- **Görevler ve Alıştırmalar**:
A – Ekonomi ve siyaset üzerine olan okuma parçasında "Miladi 19. yüzyılda" ifadesinden başlayıp "önerilerinden ibaret oluverdi." ifadesi de dahil olmak üzere o kısmı aynen yeniden yazın.
B – Aşağıdaki kayıtların tüm satırlarını olduğu gibi tekrarlayın, ancak resimleri cevaba koymayın.

Kendi Ekonomisini İnşa Etmek!
Geçmişin dünyasında daha statik bir ekonomi vardı. Paranın genellikle altından üretildiği günlerde pahalılık ancak savaş ve doğal afetler söz konusu olduğunda görülürdü. Ama o günlerde bile ekonomi siyasal nizam içinde bir detay değildi. Ekonomik sorunlar baş gösterdiğinde toplum tepki verir, nedenlerini sorgular, siyasi nizamı değişime zorlardı.
Değerli madenlerden üretilen paranın kullanımdan çıkmasından sonra, istikrarsızlık ekonominin karakterine dönüştü. İnsanın maddeyle ilişkisinde görülen Batı merkezli bir değişimle birlikte ise ekonomi, gün geçtikçe siyasetin ana belirleyeni oluverdi. En geç Milâdi 19. Yüzyılın ortalarından bu yana bir siyaset önerisi yapmak, çoğu zaman bir ekonomi önerisi yapmakla eşdeğerdir. Ekonomiye dair bir önerisi olmayanların siyasal önerileri ütopik bulunur, kabul görmez hatta makul bir ekonomi teorisi olmayanların siyasal sistem önerileri yok sayılır.
Miladi 19. yüzyılda ihyaya yönelen Müslüman önderler, bunun üzerinde durmamışlarsa da 20. Yüzyılın İttihad-ı İslam önderleri bunun farkındadırlar. Ekonomi, onların zihinleri kadar kalemlerini de meşgul eden temel meseleler arasındadır.
Ne yazık ki Müslüman aklının akıllara ziyan gündemler ihdas edilerek şiddetli bir baskıyla yol almasının önüne geçildiği son otuz yılda bu mevzu, özellikle ulemanın gündeminin dışında kaldı. İslâmî ekonomi önerileri dindar kesime dayanan veya kendilerini doğrudan İslâmî parti olarak kurulan siyasi yapıların güncel siyasete endeksli önerilerinden ibaret oluverdi.

Kayıtlı veriler:
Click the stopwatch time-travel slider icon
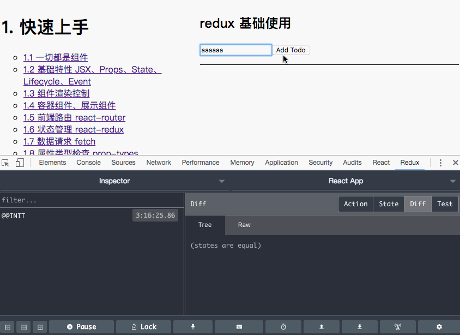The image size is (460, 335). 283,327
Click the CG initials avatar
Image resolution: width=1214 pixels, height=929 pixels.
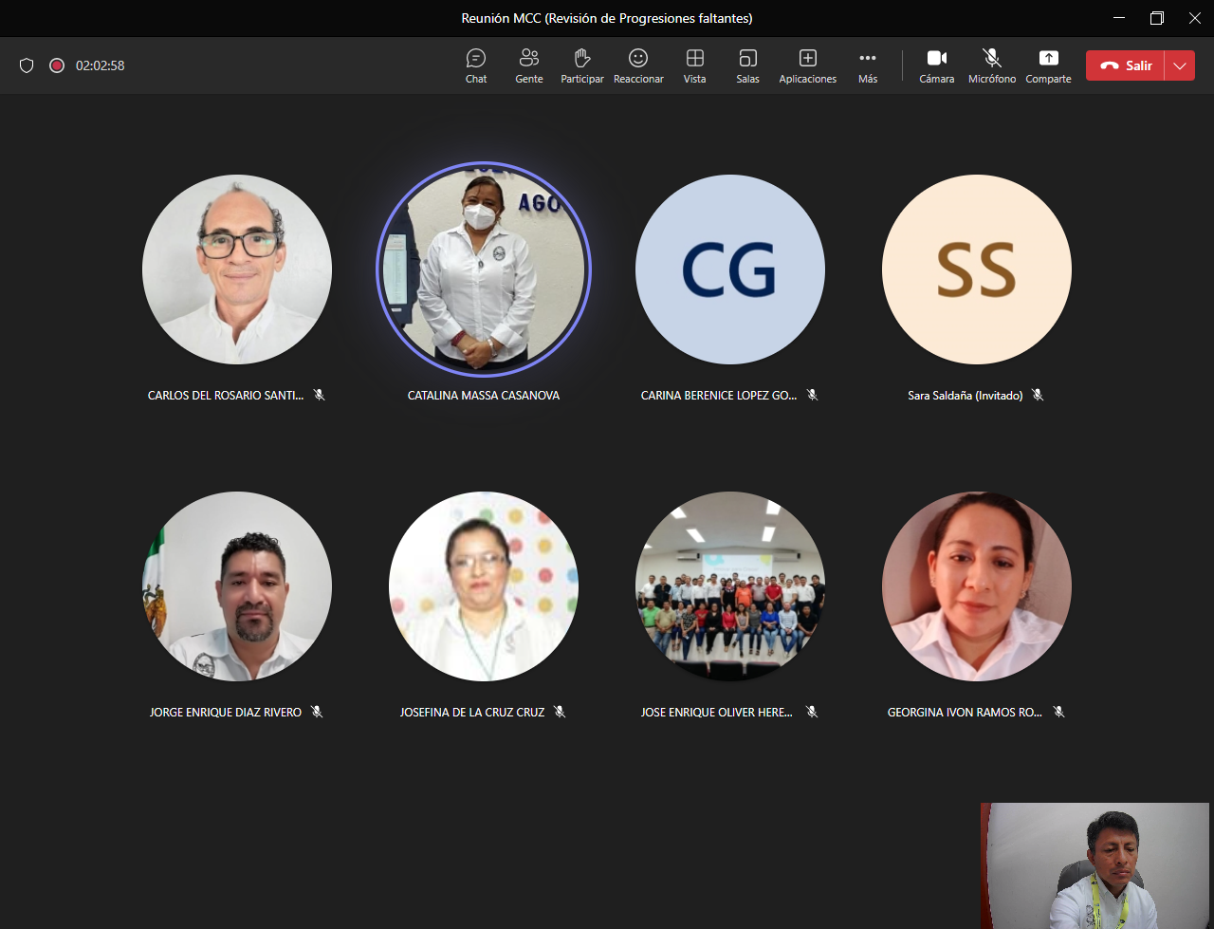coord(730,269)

- **Problem Çözümleri**:
A –
Miladi 19. yüzyılda ihyaya yönelen Müslüman önderler, bunun üzerinde durmamışlarsa da 20. Yüzyılın İttihad-ı İslam önderleri bunun farkındadırlar. Ekonomi, onların zihinleri kadar kalemlerini de meşgul eden temel meseleler arasındadır.
Ne yazık ki Müslüman aklının akıllara ziyan gündemler ihdas edilerek şiddetli bir baskıyla yol almasının önüne geçildiği son otuz yılda bu mevzu, özellikle ulemanın gündeminin dışında kaldı. İslâmî ekonomi önerileri dindar kesime dayanan veya kendilerini doğrudan İslâmî parti olarak kurulan siyasi yapıların güncel siyasete endeksli önerilerinden ibaret oluverdi.

B –
Click the stopwatch time-travel slider icon
The image size is (460, 335). 283,327
Click the CG initials avatar
Image resolution: width=1214 pixels, height=929 pixels.
coord(730,269)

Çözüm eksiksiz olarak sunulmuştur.